---------- Records to process

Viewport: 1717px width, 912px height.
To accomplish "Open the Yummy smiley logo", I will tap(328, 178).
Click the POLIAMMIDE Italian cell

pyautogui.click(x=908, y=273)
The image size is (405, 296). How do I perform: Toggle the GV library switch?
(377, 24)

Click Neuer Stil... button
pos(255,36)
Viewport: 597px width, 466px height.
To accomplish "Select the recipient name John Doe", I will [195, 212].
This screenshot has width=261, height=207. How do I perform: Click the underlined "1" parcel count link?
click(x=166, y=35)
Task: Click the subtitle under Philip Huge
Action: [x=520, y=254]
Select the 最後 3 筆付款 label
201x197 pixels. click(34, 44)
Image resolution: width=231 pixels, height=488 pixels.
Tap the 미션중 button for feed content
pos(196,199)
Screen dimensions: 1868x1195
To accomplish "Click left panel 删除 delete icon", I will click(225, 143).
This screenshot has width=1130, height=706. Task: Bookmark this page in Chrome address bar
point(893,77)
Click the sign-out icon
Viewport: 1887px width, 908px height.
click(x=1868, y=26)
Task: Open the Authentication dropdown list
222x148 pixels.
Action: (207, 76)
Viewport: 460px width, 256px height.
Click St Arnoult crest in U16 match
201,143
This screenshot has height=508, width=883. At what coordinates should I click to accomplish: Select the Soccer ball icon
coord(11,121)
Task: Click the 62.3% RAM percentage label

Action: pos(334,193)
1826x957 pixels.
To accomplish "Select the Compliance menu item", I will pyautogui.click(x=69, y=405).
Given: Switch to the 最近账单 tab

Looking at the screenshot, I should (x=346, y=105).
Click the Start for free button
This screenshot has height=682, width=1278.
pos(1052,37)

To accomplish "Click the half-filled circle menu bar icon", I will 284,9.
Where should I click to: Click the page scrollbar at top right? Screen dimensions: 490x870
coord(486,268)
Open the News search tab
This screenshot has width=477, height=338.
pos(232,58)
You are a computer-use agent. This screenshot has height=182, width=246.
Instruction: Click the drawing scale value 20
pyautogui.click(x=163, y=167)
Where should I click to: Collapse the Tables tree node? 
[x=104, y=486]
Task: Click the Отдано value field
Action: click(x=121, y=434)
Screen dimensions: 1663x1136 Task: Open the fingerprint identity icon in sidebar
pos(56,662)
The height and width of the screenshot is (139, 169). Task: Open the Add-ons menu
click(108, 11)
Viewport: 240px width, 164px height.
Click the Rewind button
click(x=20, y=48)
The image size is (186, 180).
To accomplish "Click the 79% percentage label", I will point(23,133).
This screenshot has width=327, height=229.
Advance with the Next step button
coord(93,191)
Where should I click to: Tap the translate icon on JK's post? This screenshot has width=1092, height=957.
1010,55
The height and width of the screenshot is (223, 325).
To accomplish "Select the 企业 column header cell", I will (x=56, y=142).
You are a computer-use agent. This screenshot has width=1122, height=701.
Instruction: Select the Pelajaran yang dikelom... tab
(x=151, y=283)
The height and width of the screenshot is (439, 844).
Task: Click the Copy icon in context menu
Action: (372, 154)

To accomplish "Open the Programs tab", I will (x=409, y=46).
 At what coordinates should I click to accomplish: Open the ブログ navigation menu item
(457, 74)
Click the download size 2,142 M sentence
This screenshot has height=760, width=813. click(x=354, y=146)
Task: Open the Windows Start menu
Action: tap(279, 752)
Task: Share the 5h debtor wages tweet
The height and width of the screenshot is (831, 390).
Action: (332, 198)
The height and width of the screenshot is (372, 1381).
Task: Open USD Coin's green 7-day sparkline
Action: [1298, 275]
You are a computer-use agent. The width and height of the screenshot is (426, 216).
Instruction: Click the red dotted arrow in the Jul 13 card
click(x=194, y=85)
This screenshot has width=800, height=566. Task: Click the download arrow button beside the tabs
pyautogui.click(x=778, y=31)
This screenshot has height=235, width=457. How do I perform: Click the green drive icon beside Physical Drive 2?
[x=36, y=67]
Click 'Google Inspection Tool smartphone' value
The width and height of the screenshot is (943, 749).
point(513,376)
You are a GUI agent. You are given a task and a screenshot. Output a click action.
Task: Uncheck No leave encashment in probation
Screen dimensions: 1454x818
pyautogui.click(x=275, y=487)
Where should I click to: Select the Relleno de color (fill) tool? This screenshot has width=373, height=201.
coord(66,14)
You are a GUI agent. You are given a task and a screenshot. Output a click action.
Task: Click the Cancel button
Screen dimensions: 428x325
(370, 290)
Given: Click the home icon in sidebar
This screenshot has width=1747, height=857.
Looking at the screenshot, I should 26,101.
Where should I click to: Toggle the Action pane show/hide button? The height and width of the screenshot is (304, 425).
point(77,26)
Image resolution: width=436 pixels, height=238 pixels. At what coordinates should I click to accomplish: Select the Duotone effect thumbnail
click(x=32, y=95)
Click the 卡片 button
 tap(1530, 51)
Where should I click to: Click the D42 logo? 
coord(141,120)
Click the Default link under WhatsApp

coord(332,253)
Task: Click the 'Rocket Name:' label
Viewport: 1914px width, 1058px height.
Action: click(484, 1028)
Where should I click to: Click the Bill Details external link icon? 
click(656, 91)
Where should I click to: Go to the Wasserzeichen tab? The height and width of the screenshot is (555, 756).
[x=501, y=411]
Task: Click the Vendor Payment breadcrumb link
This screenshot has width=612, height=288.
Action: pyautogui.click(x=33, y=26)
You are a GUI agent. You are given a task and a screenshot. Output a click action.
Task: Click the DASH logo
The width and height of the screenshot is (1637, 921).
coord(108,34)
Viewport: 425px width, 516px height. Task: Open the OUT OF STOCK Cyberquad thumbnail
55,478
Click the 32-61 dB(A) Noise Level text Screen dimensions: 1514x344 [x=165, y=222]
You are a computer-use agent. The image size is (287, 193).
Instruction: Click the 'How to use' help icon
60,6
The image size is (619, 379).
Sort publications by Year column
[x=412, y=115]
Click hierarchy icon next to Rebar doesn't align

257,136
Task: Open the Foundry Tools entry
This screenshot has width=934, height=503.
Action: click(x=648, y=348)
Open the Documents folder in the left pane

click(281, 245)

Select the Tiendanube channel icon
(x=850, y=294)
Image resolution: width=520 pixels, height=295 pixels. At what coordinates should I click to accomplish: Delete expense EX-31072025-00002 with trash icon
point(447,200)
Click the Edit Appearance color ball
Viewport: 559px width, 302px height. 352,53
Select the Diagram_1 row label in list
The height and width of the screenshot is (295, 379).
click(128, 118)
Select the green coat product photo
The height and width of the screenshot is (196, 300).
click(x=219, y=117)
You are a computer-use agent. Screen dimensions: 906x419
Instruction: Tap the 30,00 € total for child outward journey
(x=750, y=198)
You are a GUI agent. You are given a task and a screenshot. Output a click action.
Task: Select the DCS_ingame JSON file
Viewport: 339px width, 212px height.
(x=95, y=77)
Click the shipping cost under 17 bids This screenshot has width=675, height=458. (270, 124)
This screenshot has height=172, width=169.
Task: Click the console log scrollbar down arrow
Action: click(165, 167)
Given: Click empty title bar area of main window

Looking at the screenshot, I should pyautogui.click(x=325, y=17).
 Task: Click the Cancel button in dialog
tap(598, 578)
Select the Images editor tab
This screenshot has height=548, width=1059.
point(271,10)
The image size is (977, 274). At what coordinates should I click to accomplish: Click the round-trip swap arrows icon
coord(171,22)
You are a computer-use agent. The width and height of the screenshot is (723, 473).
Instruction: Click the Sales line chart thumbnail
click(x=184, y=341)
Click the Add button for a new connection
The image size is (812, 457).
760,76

--------------------

**Exercise instructions**
Reproduce every one of the records above word for word, with nothing changed.

**Result for this exercise**
Viewport: 1717px width, 912px height.
To accomplish "Open the Yummy smiley logo", I will tap(328, 178).
Click the POLIAMMIDE Italian cell

pyautogui.click(x=908, y=273)
The image size is (405, 296). How do I perform: Toggle the GV library switch?
(377, 24)

Click Neuer Stil... button
pos(255,36)
Viewport: 597px width, 466px height.
To accomplish "Select the recipient name John Doe", I will [195, 212].
This screenshot has width=261, height=207. How do I perform: Click the underlined "1" parcel count link?
click(x=166, y=35)
Task: Click the subtitle under Philip Huge
Action: [x=520, y=254]
Select the 最後 3 筆付款 label
201x197 pixels. click(34, 44)
Image resolution: width=231 pixels, height=488 pixels.
Tap the 미션중 button for feed content
pos(196,199)
Screen dimensions: 1868x1195
To accomplish "Click left panel 删除 delete icon", I will click(225, 143).
This screenshot has width=1130, height=706. Task: Bookmark this page in Chrome address bar
point(893,77)
Click the sign-out icon
Viewport: 1887px width, 908px height.
click(x=1868, y=26)
Task: Open the Authentication dropdown list
222x148 pixels.
Action: (207, 76)
Viewport: 460px width, 256px height.
Click St Arnoult crest in U16 match
201,143
This screenshot has height=508, width=883. At what coordinates should I click to accomplish: Select the Soccer ball icon
coord(11,121)
Task: Click the 62.3% RAM percentage label

Action: pos(334,193)
1826x957 pixels.
To accomplish "Select the Compliance menu item", I will pyautogui.click(x=69, y=405).
Given: Switch to the 最近账单 tab

Looking at the screenshot, I should (x=346, y=105).
Click the Start for free button
This screenshot has height=682, width=1278.
pos(1052,37)

To accomplish "Click the half-filled circle menu bar icon", I will 284,9.
Where should I click to: Click the page scrollbar at top right? Screen dimensions: 490x870
coord(486,268)
Open the News search tab
This screenshot has width=477, height=338.
pos(232,58)
You are a computer-use agent. This screenshot has height=182, width=246.
Instruction: Click the drawing scale value 20
pyautogui.click(x=163, y=167)
Where should I click to: Collapse the Tables tree node? 
[x=104, y=486]
Task: Click the Отдано value field
Action: click(x=121, y=434)
Screen dimensions: 1663x1136 Task: Open the fingerprint identity icon in sidebar
pos(56,662)
The height and width of the screenshot is (139, 169). Task: Open the Add-ons menu
click(108, 11)
Viewport: 240px width, 164px height.
Click the Rewind button
click(x=20, y=48)
The image size is (186, 180).
To accomplish "Click the 79% percentage label", I will point(23,133).
This screenshot has width=327, height=229.
Advance with the Next step button
coord(93,191)
Where should I click to: Tap the translate icon on JK's post? This screenshot has width=1092, height=957.
1010,55
The height and width of the screenshot is (223, 325).
To accomplish "Select the 企业 column header cell", I will (x=56, y=142).
You are a computer-use agent. This screenshot has width=1122, height=701.
Instruction: Select the Pelajaran yang dikelom... tab
(x=151, y=283)
The height and width of the screenshot is (439, 844).
Task: Click the Copy icon in context menu
Action: (372, 154)

To accomplish "Open the Programs tab", I will (x=409, y=46).
 At what coordinates should I click to accomplish: Open the ブログ navigation menu item
(457, 74)
Click the download size 2,142 M sentence
This screenshot has height=760, width=813. click(x=354, y=146)
Task: Open the Windows Start menu
Action: tap(279, 752)
Task: Share the 5h debtor wages tweet
The height and width of the screenshot is (831, 390).
Action: (332, 198)
The height and width of the screenshot is (372, 1381).
Task: Open USD Coin's green 7-day sparkline
Action: [1298, 275]
You are a computer-use agent. The width and height of the screenshot is (426, 216).
Instruction: Click the red dotted arrow in the Jul 13 card
click(x=194, y=85)
This screenshot has width=800, height=566. Task: Click the download arrow button beside the tabs
pyautogui.click(x=778, y=31)
This screenshot has height=235, width=457. How do I perform: Click the green drive icon beside Physical Drive 2?
[x=36, y=67]
Click 'Google Inspection Tool smartphone' value
The width and height of the screenshot is (943, 749).
point(513,376)
You are a GUI agent. You are given a task and a screenshot. Output a click action.
Task: Uncheck No leave encashment in probation
Screen dimensions: 1454x818
pyautogui.click(x=275, y=487)
Where should I click to: Select the Relleno de color (fill) tool? This screenshot has width=373, height=201.
coord(66,14)
You are a GUI agent. You are given a task and a screenshot. Output a click action.
Task: Click the Cancel button
Screen dimensions: 428x325
(370, 290)
Given: Click the home icon in sidebar
This screenshot has width=1747, height=857.
Looking at the screenshot, I should 26,101.
Where should I click to: Toggle the Action pane show/hide button? The height and width of the screenshot is (304, 425).
point(77,26)
Image resolution: width=436 pixels, height=238 pixels. At what coordinates should I click to accomplish: Select the Duotone effect thumbnail
click(x=32, y=95)
Click the 卡片 button
 tap(1530, 51)
Where should I click to: Click the D42 logo? 
coord(141,120)
Click the Default link under WhatsApp

coord(332,253)
Task: Click the 'Rocket Name:' label
Viewport: 1914px width, 1058px height.
Action: click(484, 1028)
Where should I click to: Click the Bill Details external link icon? 
click(656, 91)
Where should I click to: Go to the Wasserzeichen tab? The height and width of the screenshot is (555, 756).
[x=501, y=411]
Task: Click the Vendor Payment breadcrumb link
This screenshot has width=612, height=288.
Action: pyautogui.click(x=33, y=26)
You are a GUI agent. You are given a task and a screenshot. Output a click action.
Task: Click the DASH logo
The width and height of the screenshot is (1637, 921).
coord(108,34)
Viewport: 425px width, 516px height. Task: Open the OUT OF STOCK Cyberquad thumbnail
55,478
Click the 32-61 dB(A) Noise Level text Screen dimensions: 1514x344 [x=165, y=222]
You are a computer-use agent. The image size is (287, 193).
Instruction: Click the 'How to use' help icon
60,6
The image size is (619, 379).
Sort publications by Year column
[x=412, y=115]
Click hierarchy icon next to Rebar doesn't align

257,136
Task: Open the Foundry Tools entry
This screenshot has width=934, height=503.
Action: click(x=648, y=348)
Open the Documents folder in the left pane

click(281, 245)

Select the Tiendanube channel icon
(x=850, y=294)
Image resolution: width=520 pixels, height=295 pixels. At what coordinates should I click to accomplish: Delete expense EX-31072025-00002 with trash icon
point(447,200)
Click the Edit Appearance color ball
Viewport: 559px width, 302px height. 352,53
Select the Diagram_1 row label in list
The height and width of the screenshot is (295, 379).
click(128, 118)
Select the green coat product photo
The height and width of the screenshot is (196, 300).
click(x=219, y=117)
You are a computer-use agent. Screen dimensions: 906x419
Instruction: Tap the 30,00 € total for child outward journey
(x=750, y=198)
You are a GUI agent. You are given a task and a screenshot. Output a click action.
Task: Select the DCS_ingame JSON file
Viewport: 339px width, 212px height.
(x=95, y=77)
Click the shipping cost under 17 bids This screenshot has width=675, height=458. (270, 124)
This screenshot has height=172, width=169.
Task: Click the console log scrollbar down arrow
Action: click(165, 167)
Given: Click empty title bar area of main window

Looking at the screenshot, I should pyautogui.click(x=325, y=17).
 Task: Click the Cancel button in dialog
tap(598, 578)
Select the Images editor tab
This screenshot has height=548, width=1059.
point(271,10)
The image size is (977, 274). At what coordinates should I click to accomplish: Click the round-trip swap arrows icon
coord(171,22)
You are a computer-use agent. The width and height of the screenshot is (723, 473).
Instruction: Click the Sales line chart thumbnail
click(x=184, y=341)
Click the Add button for a new connection
The image size is (812, 457).
760,76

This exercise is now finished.